Each of the four classification algorithms has variants that may have faster testing time given certain assumptions about the data*
. We could not implement and test all of these in our initial experiments but plan to explore them in future ones.
Epileptiform discharges like GPEDs and PLEDs are usually characterized by their spatial patterns across one or both sides of the brain. In this initial work, we explored how well classifiers are able to separate these signals using only information from one second of one channel and found that they are able to distinguish them reasonably well#
. Nevertheless, we are confident that increasing the amount of information in space (channels) and time (more than one second) would improve classification performance. We are currently pursuing this next iteration for improving the classification performance.
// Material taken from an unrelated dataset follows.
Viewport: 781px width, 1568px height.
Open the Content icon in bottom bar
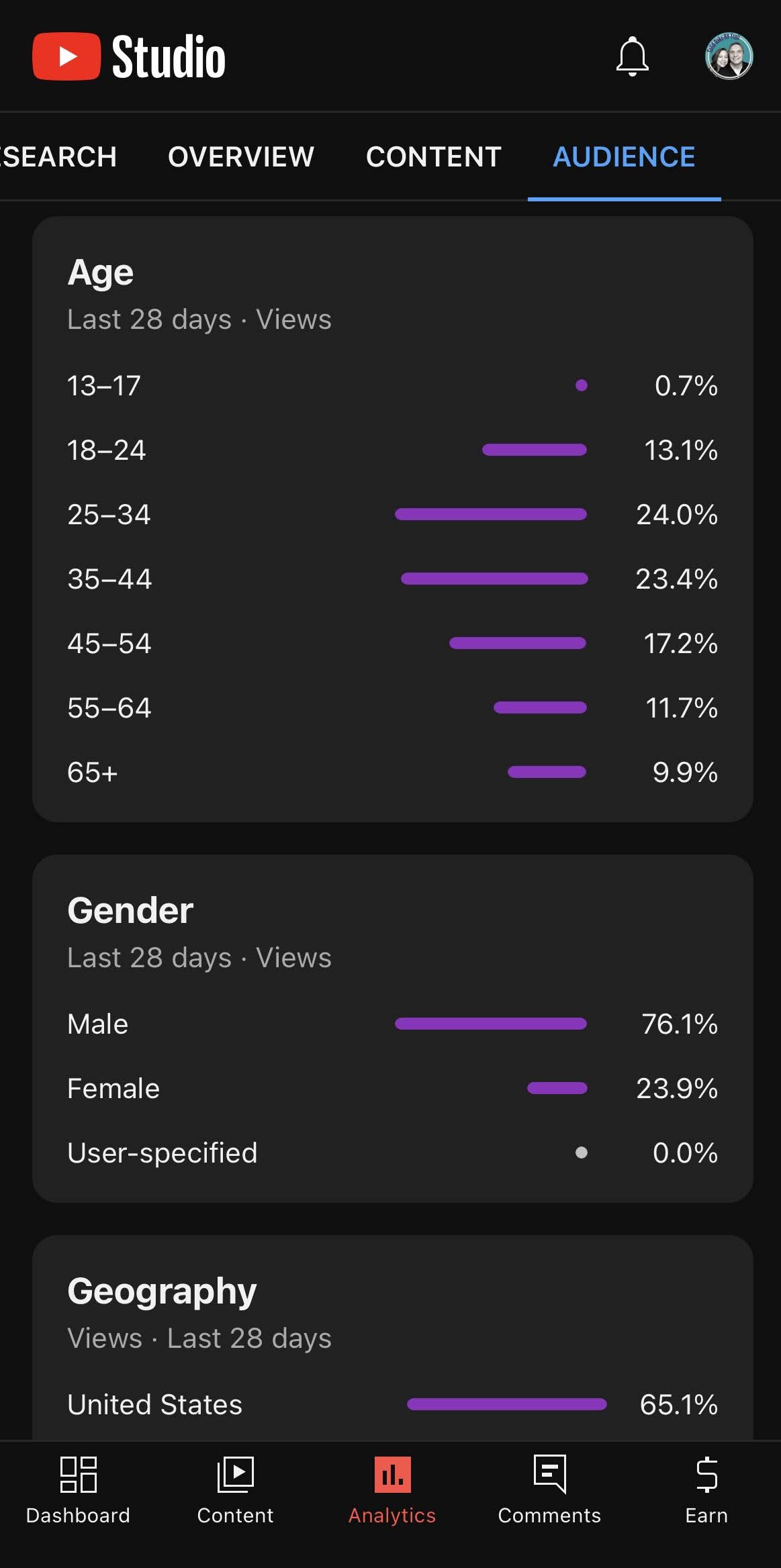(x=235, y=1475)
This study finds that DBNs and raw data may be most appropriate for both online and retrospective clinical EEG monitoring and data mining tasks, but we need to apply these methods in the clinical setting to truly understand the classification performance and test time requirements. Our future work will involve training these models on a larger patient population as well as incorporating more spatial and temporal area of the EEG.
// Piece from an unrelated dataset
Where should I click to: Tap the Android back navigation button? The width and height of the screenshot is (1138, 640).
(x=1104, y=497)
While our results indicate that DBN computational performance is such that it could be applied in a “real” clinical context, more research will be necessary to optimize this process. Using raw data as input to the DBN makes incorporating new patient data fairly easy, as little preprocessing is necessary. For applications on extracted features, computational overhead will increase as the number and/or complexity of the features increases. Regarding to supervision, for some applications a single training set may be applicable to multiple patients, though rare, patient-specific patterns may require more individualized training, which will require some optimization. We will also explore online DBN learning, in which new, unlabeled patient data can be incorporated into the DBN model. One common online learning paradigm is to use the existing classifier to assign labels to new data and then use those samples labeled with high confidence to further train the model. Finally, we expect to work on more specific applications of this method that require fine-tuned sensitivity and precision metrics. We expect to work closely with practicing clinicians to better understand and test the requirements of these systems.